Records provided>
[Start of section]

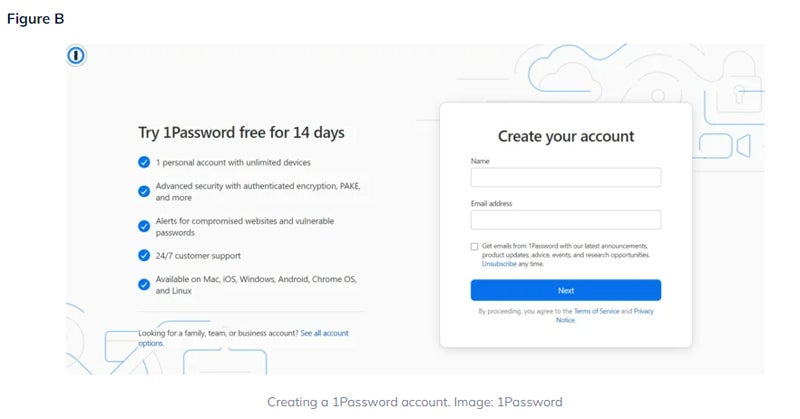Click checkmark icon beside available platforms feature
This screenshot has height=419, width=800.
click(144, 284)
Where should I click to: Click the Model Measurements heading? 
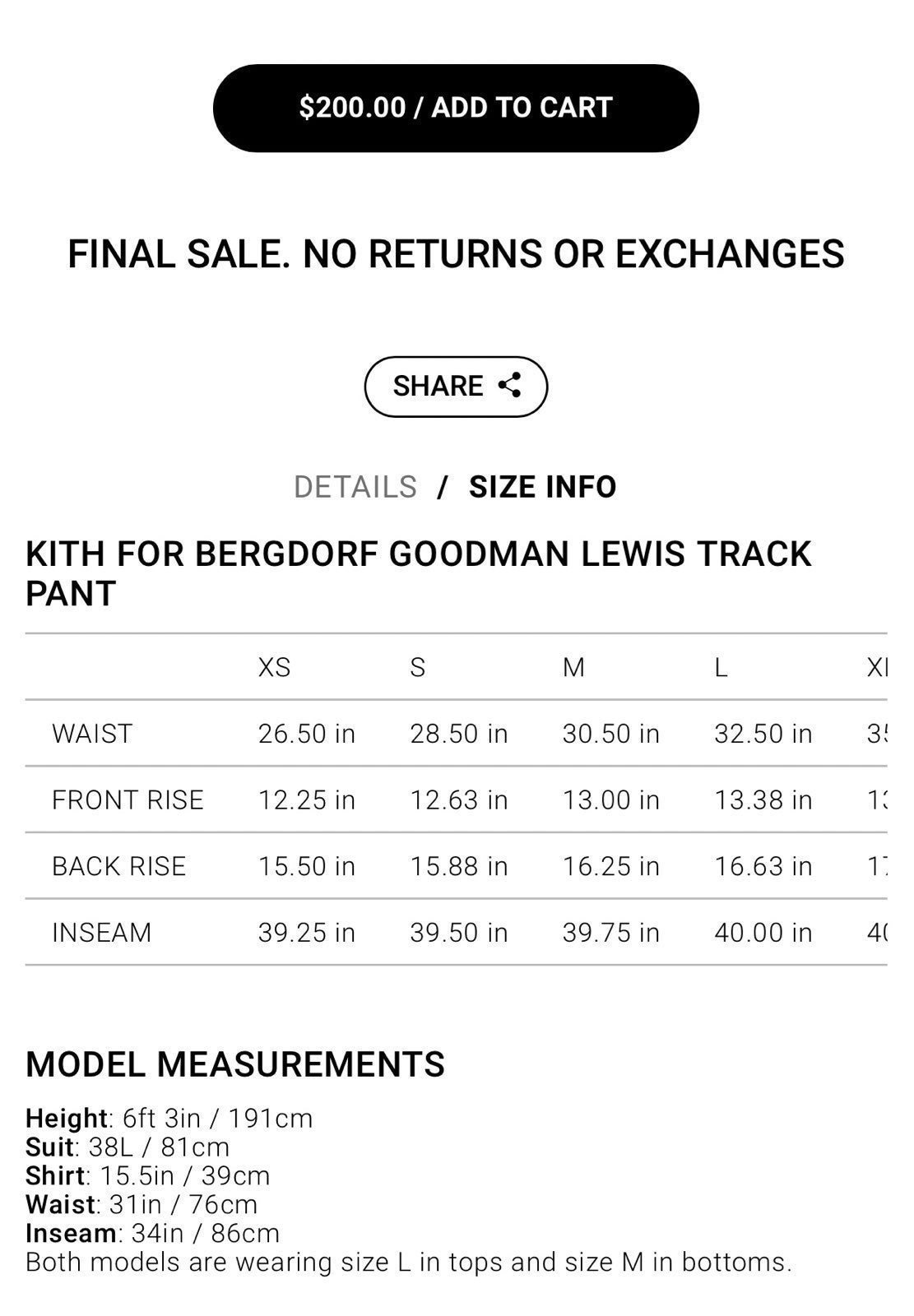pos(235,1064)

[End of section]

Task> Transcribe, without alteration, each line from the one with "Where should I" through the last line of the data; no pictures belong in the copy.

Output for this task>
Where should I click to: Click the Model Measurements heading? 
pos(235,1064)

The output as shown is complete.